Labor hardheads are determined that Bill Shorten succeeds in showing he can lead a government, but it could all go wrong tomorrow.

Bill Shorten is keen to project himself as PM-in-waiting at the ALP national conference. Picture: AAP
Bill Shorten is keen to project himself as PM-in-waiting at the ALP national conference. Picture: AAP

For Bill Shorten, there is a lot ­riding on the Labor Party’s 48th ­national conference. Any number of thorny issues, from economic policy and workplace relations to asylum-seekers and foreign policy, could see his position challenged or overturned. A rebuff would not only be embarrassing, it could threaten the party’s election chances.

When the 400 delegates take their seats at the Adelaide Convention Centre tomorrow, new party president Wayne Swan will be presiding. The Right faction, to which Shorten belongs, has a ­ slim majority, with at least 201 delegates. That should help Shorten carry the day on a range of difficult ­issues.

But there are potential flashpoints. The Left faction — smaller since the last conference in 2015 — wants to ensure its priorities are endorsed by the conference, perhaps months out from returning to government. A number of breakaway groupings, loosely associated with the Right or Left, and several independents could prove decisive in tight votes. Labor’s national conference is its supreme policymaking body and is supposed to bind MPs. That is why this triennial conference is more powerful than any other party gathering in the country. But Shorten, now in his sixth year as leader, is in a stronger position than he was three years ago and party conferences are where his talent for factional management is at its zenith.

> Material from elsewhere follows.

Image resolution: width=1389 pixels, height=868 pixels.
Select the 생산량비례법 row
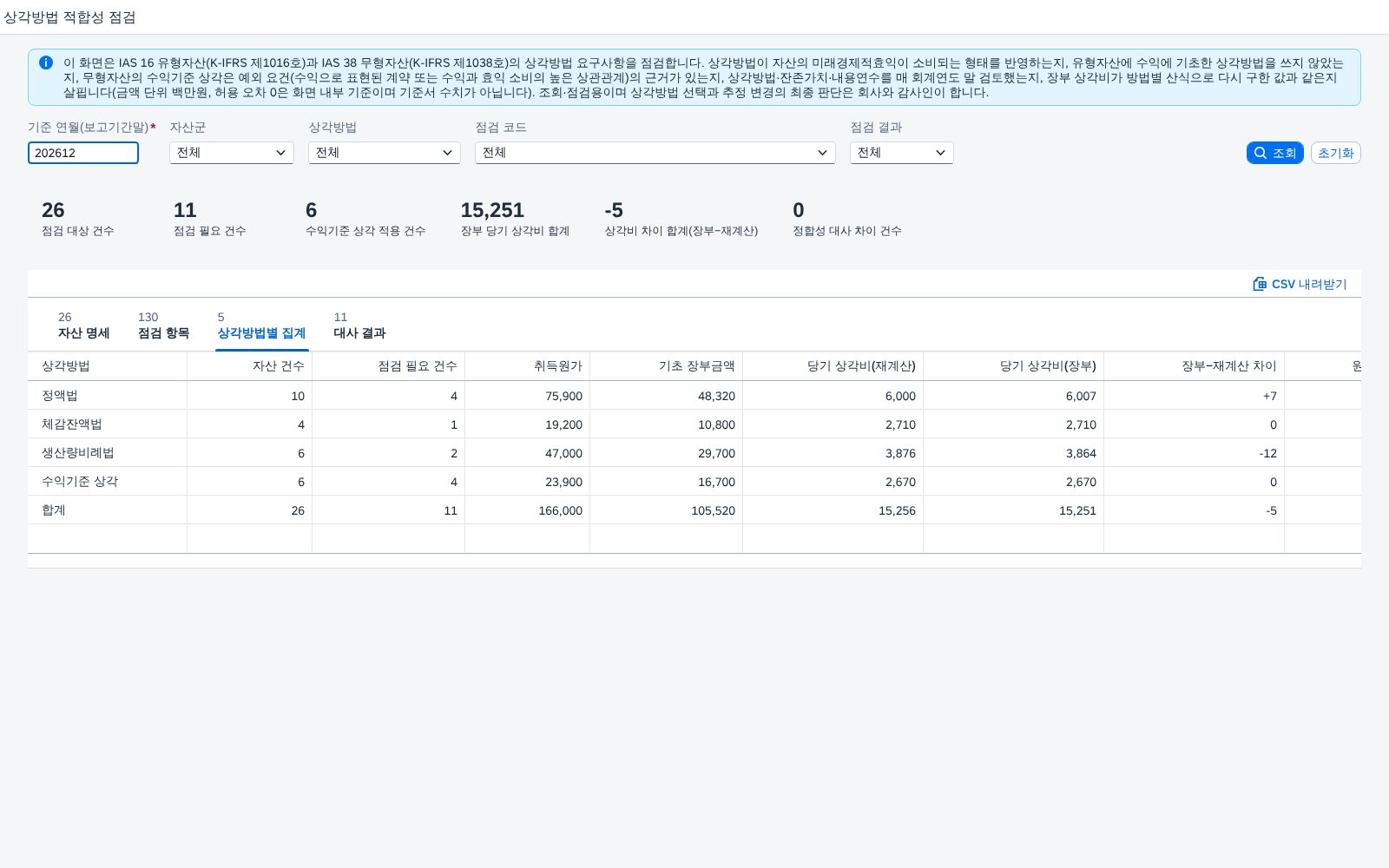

“Shorten goes into this conference with increased authority,” a senior Labor figure tells Inquirer. “Everybody knows we are possibly on the verge of government — the polls show that. He’s on track to be prime minister. That reinforces the need for unity.

“We need to show that we are responsible and ready to govern — most delegates get that.”

The last time the party’s ­national conference was held in Adelaide was in 1979. The polls showed that Bill Hayden, Labor’s leader, was preferred prime minister over Malcolm Fraser. Labor too was ahead of the Coalition and looked set to reclaim government in 1980.

Hayden promised a “commonsense” approach to government where “economic respon­sibility” would be central. It was not a time for the unaffordable “visionary reform programs” of the Whitlam years.

“We cannot achieve social reform unless we competently manage the economy,” Hayden said. How times change.

The 1979 conference generally went well. But leadership tensions between Hayden and ACTU president Bob Hawke soon exploded. Hawke’s proposal to hold a referendum on regulating prices and incomes was not supported by the conference, and he felt betrayed by Hayden.

“You’re all bloody gutless,” he fumed to delegates in the ­Rotunda Bar at the Gateway Inn. “As far as I am concerned Bill Hayden is dead. Hayden is a lying c..t with a limited future.”

Not for the first time, Hawke’s future in politics was written off. Hayden, who did much to restore Labor’s credibility, eventually made way for Hawke in 1983.

Labor doesn’t do conferences as it once did. The 1975 conference was held at a hotel resort in Terrigal, on the NSW central coast. Delegates wore Hawaiian shirts, lightly coloured trousers and sandals. Hawke, like other delegates, was seen stripped down to his togs, sitting poolside and enjoying a beer.

In 1963, Arthur Calwell and Gough Whitlam were humiliated when forced to stand beneath a lamppost outside the Hotel Kingston in Canberra while the party’s conference decided policy on a US naval communications station in Western Australia.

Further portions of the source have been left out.